BEGIN EXTRACTED RECORDS
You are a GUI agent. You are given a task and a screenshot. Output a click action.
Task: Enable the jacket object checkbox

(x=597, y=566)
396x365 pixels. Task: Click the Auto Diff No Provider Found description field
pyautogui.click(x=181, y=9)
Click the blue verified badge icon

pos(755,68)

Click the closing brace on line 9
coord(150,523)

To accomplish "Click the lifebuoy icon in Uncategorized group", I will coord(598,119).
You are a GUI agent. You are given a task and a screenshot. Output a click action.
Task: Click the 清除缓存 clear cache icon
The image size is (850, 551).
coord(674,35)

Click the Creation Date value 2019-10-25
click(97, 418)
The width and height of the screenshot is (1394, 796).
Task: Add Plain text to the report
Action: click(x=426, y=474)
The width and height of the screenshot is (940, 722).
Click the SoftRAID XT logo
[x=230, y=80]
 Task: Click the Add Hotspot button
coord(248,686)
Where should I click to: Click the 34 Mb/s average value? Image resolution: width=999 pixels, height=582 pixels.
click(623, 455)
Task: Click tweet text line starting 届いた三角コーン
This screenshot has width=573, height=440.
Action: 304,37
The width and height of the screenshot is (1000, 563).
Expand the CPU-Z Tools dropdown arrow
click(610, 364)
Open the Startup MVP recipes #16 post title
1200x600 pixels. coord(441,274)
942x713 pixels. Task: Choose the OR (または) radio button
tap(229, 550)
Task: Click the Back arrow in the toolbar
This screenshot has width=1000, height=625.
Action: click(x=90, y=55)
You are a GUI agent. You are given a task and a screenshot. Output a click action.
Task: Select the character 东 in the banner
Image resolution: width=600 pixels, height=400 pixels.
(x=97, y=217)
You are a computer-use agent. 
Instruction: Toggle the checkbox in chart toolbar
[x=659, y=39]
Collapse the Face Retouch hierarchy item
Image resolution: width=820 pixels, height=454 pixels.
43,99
END EXTRACTED RECORDS
_PROBLEM DESCRIPTION:_
Set out, exactly as written, the lines from the line with "Where should I" to the last line of the records, inclusive, and only those lines.

_SOLUTION:_
Where should I click to: Click the 34 Mb/s average value? Image resolution: width=999 pixels, height=582 pixels.
click(623, 455)
Task: Click tweet text line starting 届いた三角コーン
This screenshot has width=573, height=440.
Action: 304,37
The width and height of the screenshot is (1000, 563).
Expand the CPU-Z Tools dropdown arrow
click(610, 364)
Open the Startup MVP recipes #16 post title
1200x600 pixels. coord(441,274)
942x713 pixels. Task: Choose the OR (または) radio button
tap(229, 550)
Task: Click the Back arrow in the toolbar
This screenshot has width=1000, height=625.
Action: click(x=90, y=55)
You are a GUI agent. You are given a task and a screenshot. Output a click action.
Task: Select the character 东 in the banner
Image resolution: width=600 pixels, height=400 pixels.
(x=97, y=217)
You are a computer-use agent. 
Instruction: Toggle the checkbox in chart toolbar
[x=659, y=39]
Collapse the Face Retouch hierarchy item
Image resolution: width=820 pixels, height=454 pixels.
43,99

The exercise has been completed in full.